- **EXTRACT TO READ**:
Diagnostic imaging techniques help narrow the causes of an injury or illness and ensure that the diagnosis is accurate. These techniques include x-rays, computed tomography (CT) scans, and magnetic resonance imaging (MRI).
These imaging tools let your doctor "see" inside your body to get a "picture" of your bones, organs, muscles, tendons, nerves, and cartilage. This is a way the doctor can determine if there are any abnormalities.
X-rays (radiographs) are the most common and widely available diagnostic imaging technique. Even if you also need more sophisticated tests, you will probably get an x-ray first.
The part of your body being pictured is positioned between the x-ray machine and photographic film or digital x-ray sensor. You have to hold still while the machine briefly sends electromagnetic waves (radiation) through your body, exposing the film to reflect your internal structure. The level of radiation exposure from x-rays is not harmful, but your doctor will take special precautions if you are pregnant.
Bones, calcifications, some tumors, and other dense matter appear white or light because they absorb the radiation. Less dense soft tissues and breaks in bone let radiation pass through, making these parts look darker on the x-ray film.
You will probably be x-rayed from several angles. If you have a fracture in one limb, your doctor may want a comparison x-ray of your uninjured limb. Your x-ray session will probably be finished in about 10 minutes. The images are ready quickly. They are either developed from the x-ray film or written to a CD to be viewed on a computer screen.
In some circumstances, a contrast material or dye may be injected into a joint while x-rays are taken. This procedure, which is called an "arthrogram," helps to outline soft tissue structures in the joint. It may also confirm needle placement in the joint when fluid is removed or medication is injected into the joint.
X-rays may not show as much detail as an image produced with more sophisticated techniques. They are, however, the most common imaging tool used to evaluate an orthpaedic problem and are readily available in most doctors' offices.
Computed tomography (CT) is an imaging tool that combines x-rays with computer technology to produce a more detailed, cross-sectional image of your body. A CT scan lets your doctor see the size, shape, and position of structures that are deep inside your body, such as organs, tissues, or tumors. Tell your doctor if you are pregnant before undergoing a CT scan.
You lie as motionless as possible on a table that slides into the center of the cylinder-like CT scanner. The process is painless. An x-ray tube slowly rotates around you, taking many pictures from all directions. A computer combines the images to produce a clear, two-dimensional view on a television screen.
You may need a CT scan if you have a problem with a small, bony structure or if you have severe trauma to the brain, spinal cord, chest, abdomen, or pelvis. Sometimes, you may be given a dye or contrast material to make certain parts of your body show up better.
A CT scan costs more and takes more time than a regular x-ray. It can be done in either a hospital setting or an outpatient imaging center.

- **DATASET CONTENT**:
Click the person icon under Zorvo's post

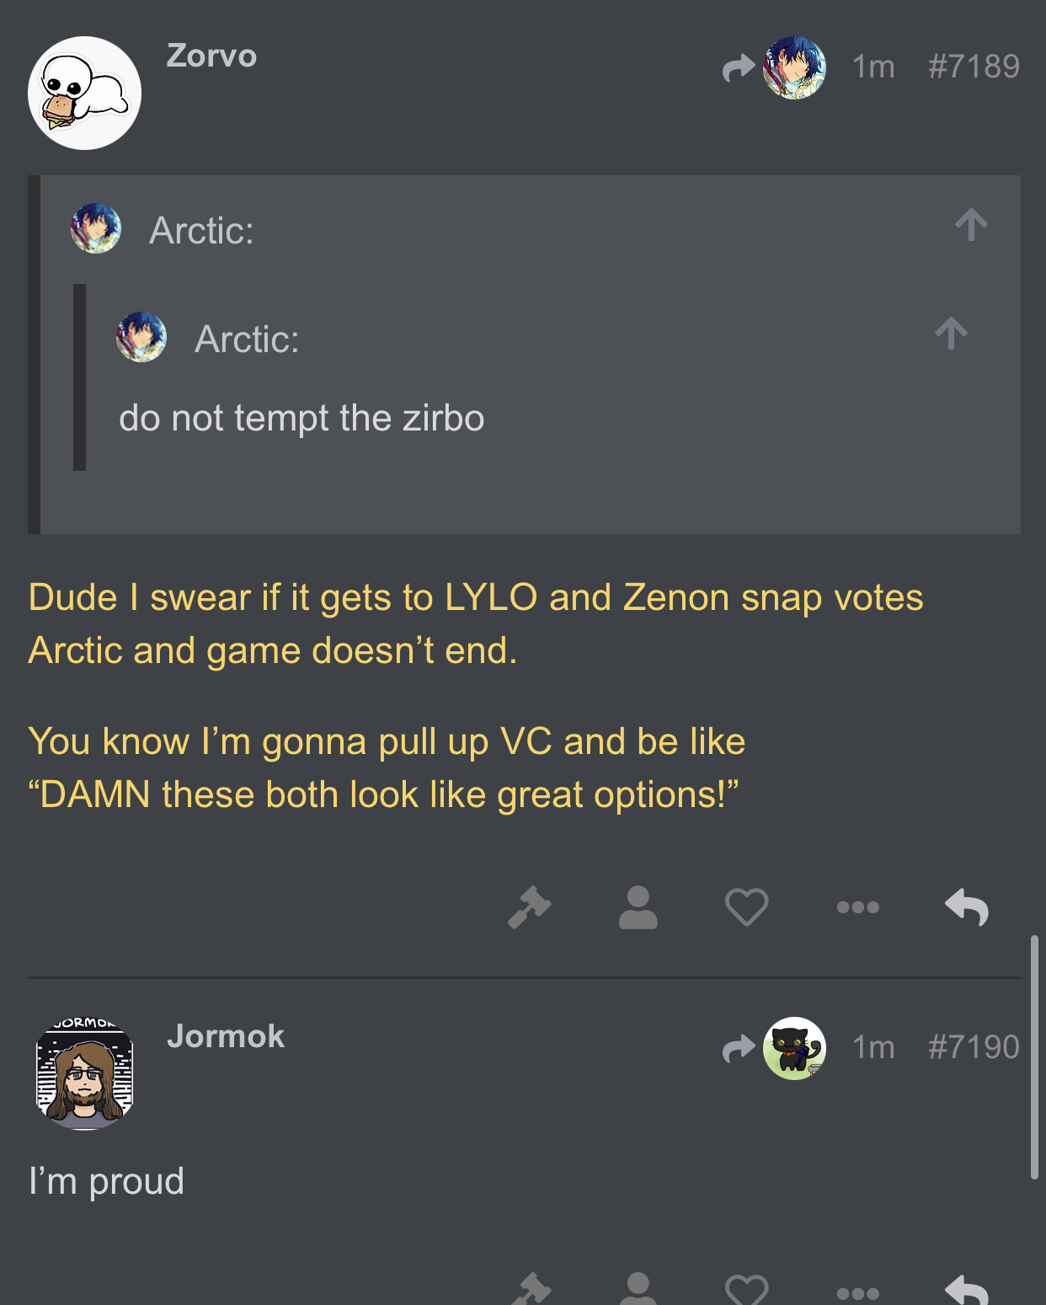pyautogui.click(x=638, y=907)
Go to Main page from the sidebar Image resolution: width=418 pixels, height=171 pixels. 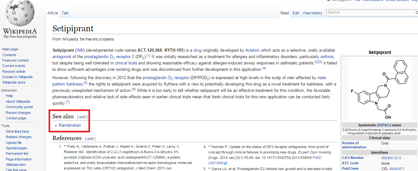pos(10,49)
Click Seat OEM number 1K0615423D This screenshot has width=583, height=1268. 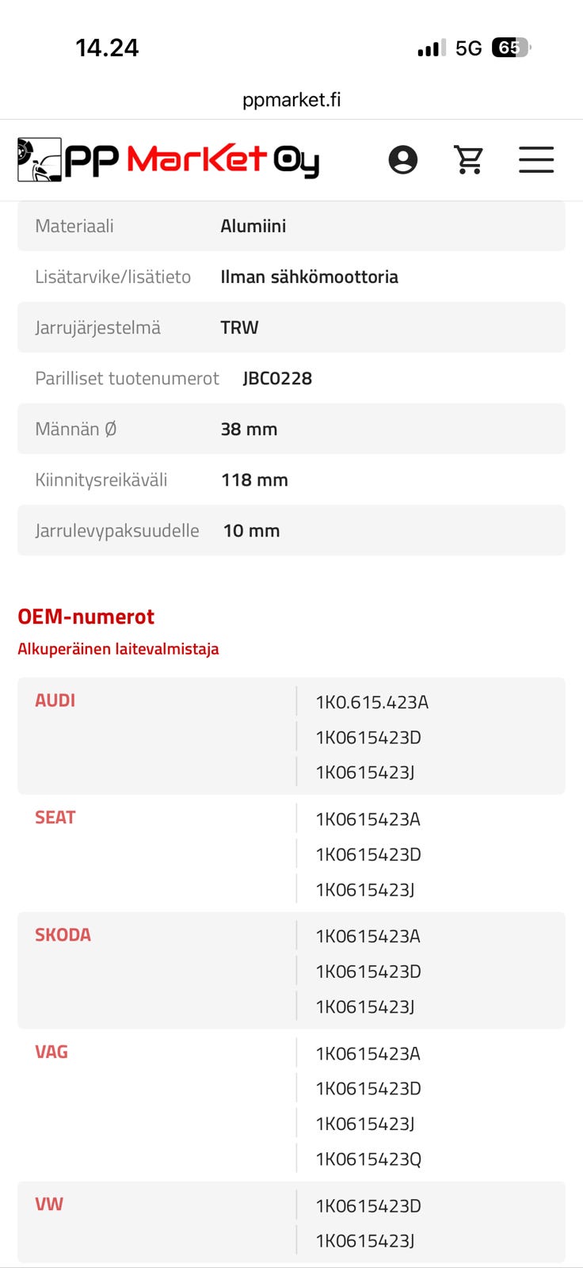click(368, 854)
* * *
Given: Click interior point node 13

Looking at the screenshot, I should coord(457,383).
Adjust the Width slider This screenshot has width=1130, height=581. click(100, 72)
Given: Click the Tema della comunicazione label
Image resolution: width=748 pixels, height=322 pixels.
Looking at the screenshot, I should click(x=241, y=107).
==
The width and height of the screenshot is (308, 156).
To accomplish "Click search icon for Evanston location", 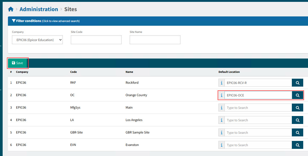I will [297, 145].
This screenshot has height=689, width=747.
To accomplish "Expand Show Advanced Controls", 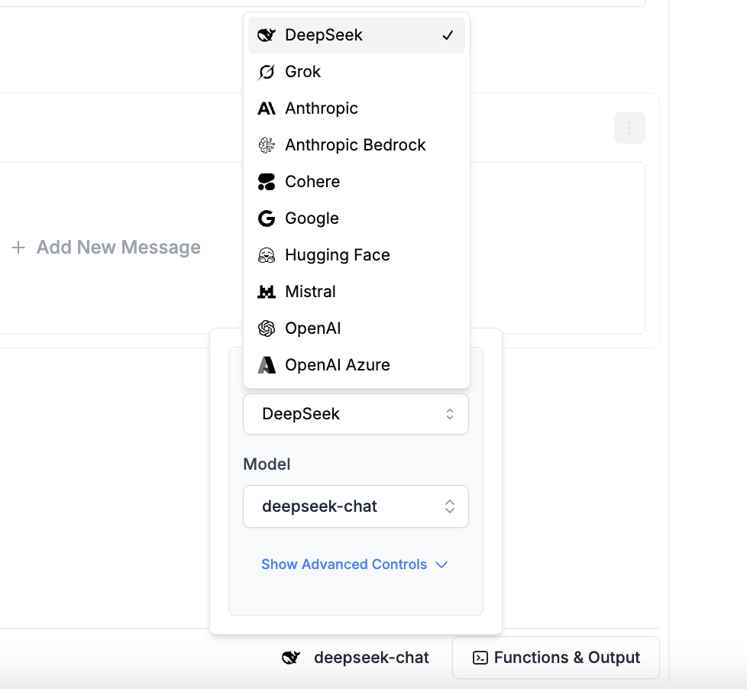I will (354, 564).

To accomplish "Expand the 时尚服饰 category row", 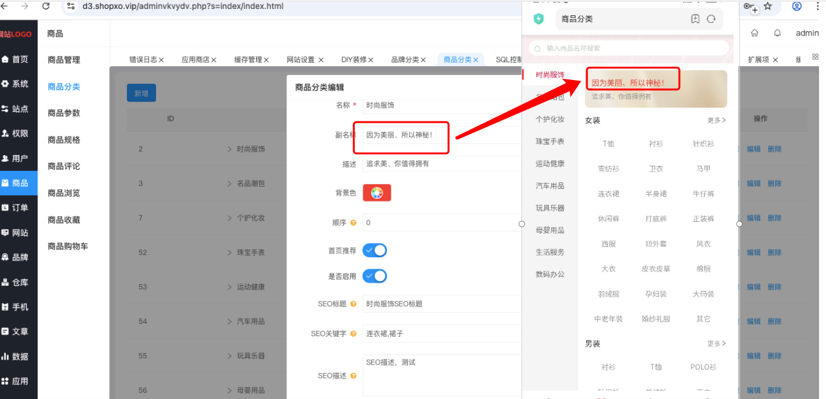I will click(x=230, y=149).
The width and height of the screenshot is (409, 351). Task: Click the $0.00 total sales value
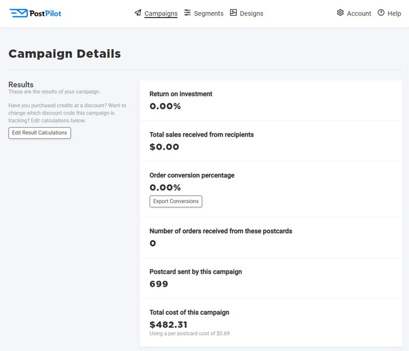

- **WHAT TO WORK ON**:
Please continue the passage on diagnostic imaging from its last sentence, not the items that follow it.

- **EXERCISE ANSWER**:
Magnetic resonance imaging (MRI) is another diagnostic imaging technique that produces cross-sectional images of your body. Unlike CT scans, MRI works without radiation. The MRI tool uses magnetic fields and a sophisticated computer to take high-resolution pictures of your bones and soft tissues. Tell your doctor if you have a pacemaker, implants, metal clips, or other metal objects in your body before you undergo an MRI scan.
You lie as motionless as possible on a table that slides into the tube-shaped MRI scanner. The MRI creates a magnetic field around you and then pulses radio waves to the area of your body to be pictured. The radio waves cause your tissues to resonate.
A computer records the rate at which your body's various parts (tendons, ligaments, nerves, etc.) give off these vibrations, and translates the data into a detailed, two-dimensional picture. You will not feel any pain while undergoing an MRI, but the machine may be noisy.
An MRI may be used to help diagnose torn knee ligaments and cartilage, torn rotator cuffs, herniated disks, osteonecrosis, bone tumors, and other problems. It may take from 30 to 60 minutes to do the study. Like a CT scan, an MRI scan may be done in a hospital or at an outpatient imaging center.
Other orthopaedic imaging studies include ultrasound and bone scan (nuclear imaging).
Ultrasound. Ultrasound uses high-frequency sound waves that echo off the body. It is painless and noninvasive, and does not require radiation. Ultrasound is used most often to look for blood clots, but can also show other problems, such as a Baker's cyst behind the knee or even a rotator cuff tear in the shoulder.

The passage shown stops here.